Multiplex immunofluorescence and imaging on TD-PCLS

Multiplex immunofluorescence (mIF) staining was performed on slides containing 4-μm thick sections of TD-PCLS using antibodies conjugated with oligonucleotides and sequentially applied fluorescent reporters with the Phenocycler-Fusion system (Akoya Biosciences). Initially, formalin-fixed paraffin-embedded (FFPE) 4-μm TD-PCLS slides were subjected to deparaffinization and heat-induced antigen retrieval using a citric acid solution (pH 6.0). Autofluorescence was quenched utilizing a bleaching solution (30% H₂O₂) under 2 broad-spectrum LED light sources at 25,000 lux for 2 sessions of 45 minutes each. After that, the TD-PCLS slide was incubated overnight at 4°C with a cocktail of 16 antibodies conjugated with each unique oligonucleotides at optimized dilutions. Following manual staining, a flow cell was placed onto the slide, and the slide was secured onto a flow cell carrier, which was then inserted into the fusion stage of the Phenocycler-Fusion system. Sequential fluorescent reporters corresponding to the primary antibodies were prepared at optimized dilutions in a 96-well format, with each well containing 3 distinct reporters along with nuclear staining Dapi. Details of the biomarkers used in this study are provided in Table 4. A multicycle experiment was carried out using the phenocycler, a microfluidics device (Akoya Biosciences), which was fully automated and operated by software. Fluorescent reporters specific to the antibodies were deposited onto the TD-PCLS slide and imaged in spectrally distinct fluorescent channels using Phenocycler imager within the Phenocycler-Fusion system.

Table 4

Biomarkers (Akoya Bioscence) used in mIF study in TD-PCLS

Image analysis was performed to distinguish various cell phenotype distributions within TD-PCLS. The procedure began with a quality assessment, involving a visual examination of the slide and a qualitative evaluation of each marker’s signal intensity and specificity relative to background noise. Nuclear segementation was performed using the StarDist deep learning technique with standard settings and the 2D_dsb2018 model on the Dapi-stained image. Following this, cytoplasmic segmentation was carried out using a 6-μm morphological expansion based on the nuclear mask. After cell segmentation, the mean intensity of each marker within individual cells was calculated using the segmentation masks and marker images. Protein expressions were normalized across all cells on a slide using z scoring, ensuring an average of 0 and a SD of 1 for each protein.
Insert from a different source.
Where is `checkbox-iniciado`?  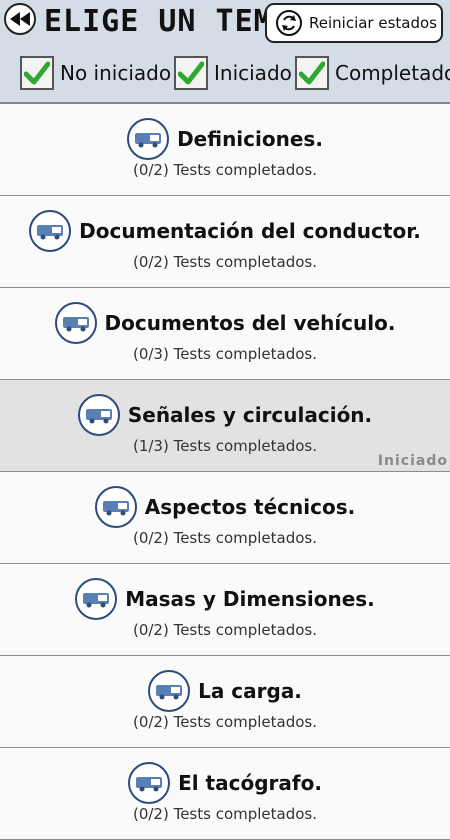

Unsupervised clustering analysis was performed to identify cell clusters based on protein expression patterns using a GPU-accelerated Leiden algorithm. Identified cell clusters were manually annotated based on specific biomarkers expression on specific cell phenotype.

Statistics

The statistical analysis was performed using Prism 9 software (GraphPad Software Inc.). A 2-tailed unpaired Student’s t test was used to compare 2 groups. Data are presented as mean ± SEM.

Study approval

All lung tissues and blood samples utilized in this study were obtained with ethical approval from the Ethics Committee under file number AZ 58/15 of department of human medicine at Justus Liebig University Giessen in compliance with national regulations and the guidelines. In addition, a written declaration of consent was obtained from each patient (ethical reference number: AZ 58/15).

Data availability

The data supporting the findings of this study are available in the Supporting Data Values file.